We found out last month (September) that Daddy Big Feet will be deployed from mid October this year (2018) to the end of March next year (2019). 5 months. This was fairly last minute and particularly difficult as he found out a couple of days before he was due to fly overseas for work. So he was away for the majority of September as well.

This will be the first time Little Feet A and B will experience him being away for an extended period of time. The last time he was away for 7 months I was pregnant with Little Feet A. As this was over 4 years ago he was due another deployment. This is just how military life works. The girls are used to him being away on what we call 'long work' for a couple of weeks at a time.

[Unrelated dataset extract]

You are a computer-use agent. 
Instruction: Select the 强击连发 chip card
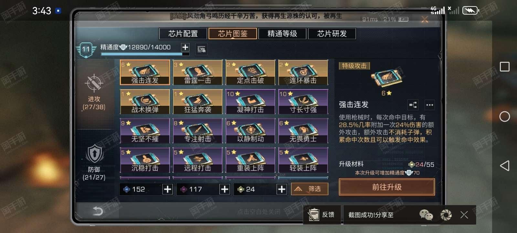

Months however is a different matter.

Dealing with a deployment where you only have to worry about your own emotions is hard. Spousal loneliness is hugely prevalent and rarely ever talked about. This deployment however, will be the first time I will have the emotions of two small children to counter-balance too. This is my most daunting prospect. Things such as will I have enough energy for them and how can I be the Daddy as well as the Mummy over the course of 5 months are some of my biggest worries. My Little Feet adore their Daddy and play very ‘actively’ with him. They rough and tumble constantly and this has never been my thing, even growing up as a child. I am the inventive, craftsy parent… if you hadn’t guessed that already.

Perspective

Just to give some perspective, by the end of 2018 Daddy Big Feet will have accumulatively been away with work for 5 months. The majority of this will not have been deployments, but exercises and courses. This does not include the countless working weekends and overnight work meetings during the week he has attended. By the end of March 2019 he will already have been away 3 months, not counting all the time he will do away for the rest of the year.

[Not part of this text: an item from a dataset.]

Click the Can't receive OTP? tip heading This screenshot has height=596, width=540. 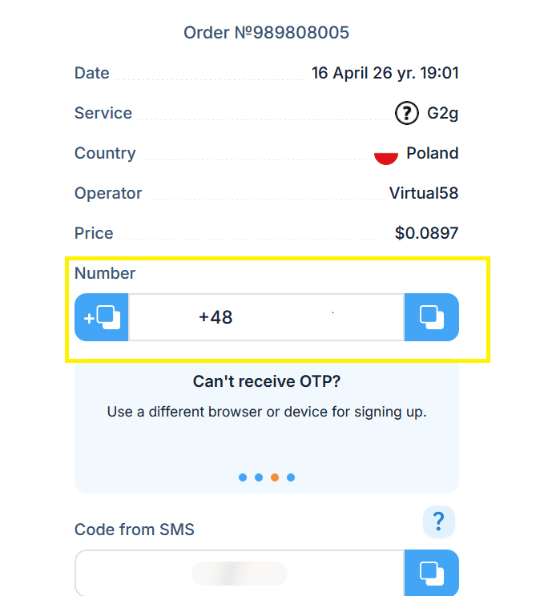click(x=267, y=381)
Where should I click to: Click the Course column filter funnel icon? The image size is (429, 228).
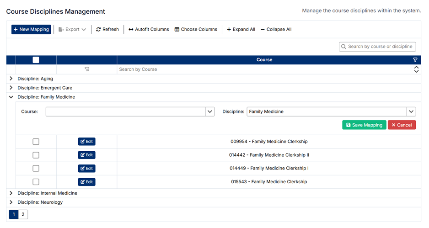coord(415,60)
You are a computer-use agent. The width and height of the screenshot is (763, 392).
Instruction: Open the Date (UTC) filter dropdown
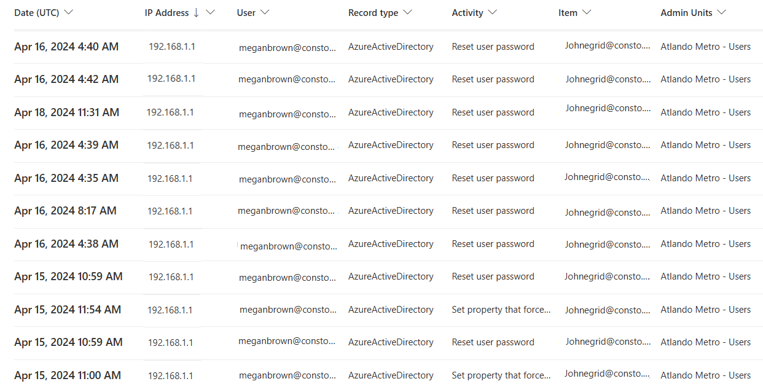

Long deployments affect family dynamics from the moment they have been announced and long after they have happened. There is suddenly a need to cherish every single moment you have together and this can be a heavy weight to burden. It can immediately affect sleeping and behaviour patterns, enforce attention to certain house demands in preparation. Though any military spouse will tell you however much you prepare, the car, washing machine, shower, dryer, sink, child’s arm/leg will all break as soon as they walk out the house on deployment.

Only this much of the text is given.